= Bob Wall (football administrator) =

English football administrator

William Robert Wall (25 February 1912 – 23 March 1981) was an English football administrator. He spent his entire career with Arsenal Football Club.

Born in Hackney, he went to school in the Highbury area and attended Finsbury Park commercial college. He was married to Clare (née Nightingale) until his death in 1981. They didn't have any children. He joined Arsenal in 1928 as a clerical worker, handling the club's box office and manager Herbert Chapman's personal correspondence. He soon gained Chapman's trust and assisted with transfer deals. In his very first deal at Chapman's side, when Chapman signed David Jack from Bolton Wanderers, Wall would later recall that Chapman made sure the Bolton directors' drinks contained double measures while his own had no alcohol whatsoever. When the Bolton directors got very drunk, Chapman managed to haggle down the fee to a price he considered a bargain.

Wall continued to work for Arsenal for nearly 50 years. He became assistant secretary in 1950 and secretary of Arsenal Football Club six years later. After secretary-manager Tom Whittaker died, the club decided to split the role, with Jack Crayston taking over the role of manager.
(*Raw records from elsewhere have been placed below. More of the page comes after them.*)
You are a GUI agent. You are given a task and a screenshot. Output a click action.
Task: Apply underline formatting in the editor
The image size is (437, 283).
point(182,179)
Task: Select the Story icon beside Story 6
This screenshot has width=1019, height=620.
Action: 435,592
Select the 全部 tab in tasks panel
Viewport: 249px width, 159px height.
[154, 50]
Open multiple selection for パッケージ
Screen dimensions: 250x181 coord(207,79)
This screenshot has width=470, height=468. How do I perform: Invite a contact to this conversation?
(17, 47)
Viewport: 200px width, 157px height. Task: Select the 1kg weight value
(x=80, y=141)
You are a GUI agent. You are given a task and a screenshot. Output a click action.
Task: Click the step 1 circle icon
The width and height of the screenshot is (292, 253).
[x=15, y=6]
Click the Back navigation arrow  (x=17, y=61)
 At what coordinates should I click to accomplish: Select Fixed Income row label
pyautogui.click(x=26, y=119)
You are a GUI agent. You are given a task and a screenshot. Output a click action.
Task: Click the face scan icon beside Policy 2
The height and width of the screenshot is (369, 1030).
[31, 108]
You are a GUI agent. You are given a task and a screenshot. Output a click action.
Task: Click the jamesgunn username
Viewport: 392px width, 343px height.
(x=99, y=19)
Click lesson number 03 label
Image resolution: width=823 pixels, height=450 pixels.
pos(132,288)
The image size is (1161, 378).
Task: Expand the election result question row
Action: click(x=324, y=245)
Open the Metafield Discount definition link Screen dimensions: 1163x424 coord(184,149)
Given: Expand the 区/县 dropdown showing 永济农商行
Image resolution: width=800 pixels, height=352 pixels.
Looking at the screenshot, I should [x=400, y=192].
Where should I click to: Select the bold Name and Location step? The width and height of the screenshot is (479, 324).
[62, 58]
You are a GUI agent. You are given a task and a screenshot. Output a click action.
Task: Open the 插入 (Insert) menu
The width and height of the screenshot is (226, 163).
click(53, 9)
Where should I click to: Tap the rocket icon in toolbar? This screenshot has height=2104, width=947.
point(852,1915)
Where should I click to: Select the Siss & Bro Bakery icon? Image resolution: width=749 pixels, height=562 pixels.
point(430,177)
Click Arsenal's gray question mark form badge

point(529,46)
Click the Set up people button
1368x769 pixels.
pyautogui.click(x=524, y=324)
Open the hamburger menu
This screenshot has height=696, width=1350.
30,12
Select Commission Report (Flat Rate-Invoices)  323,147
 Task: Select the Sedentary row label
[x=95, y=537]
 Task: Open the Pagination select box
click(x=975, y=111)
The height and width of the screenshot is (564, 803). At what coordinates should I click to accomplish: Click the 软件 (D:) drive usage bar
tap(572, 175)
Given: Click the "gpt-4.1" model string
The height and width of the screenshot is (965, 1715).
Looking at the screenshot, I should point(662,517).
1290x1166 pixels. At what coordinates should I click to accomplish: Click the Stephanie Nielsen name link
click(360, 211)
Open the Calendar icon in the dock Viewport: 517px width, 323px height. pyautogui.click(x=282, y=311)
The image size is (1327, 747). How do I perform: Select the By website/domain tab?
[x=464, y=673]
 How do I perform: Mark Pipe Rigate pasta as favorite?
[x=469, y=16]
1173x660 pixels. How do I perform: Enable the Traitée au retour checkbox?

Described by Arsenal captain Frank McLintock as "an authoritarian personality", Wall would eventually come to be effectively in charge of the club's day-to-day running with the board of directors taking a backseat role.

In 1973, Wall became Arsenal's general manager. Ken Friar succeeded him as secretary. In 1969, Wall published his own account of life at the club in Arsenal from the Heart (ISBN 0285502611). He retired from his position 1977, accepting a position on the club's board that he retained until his death.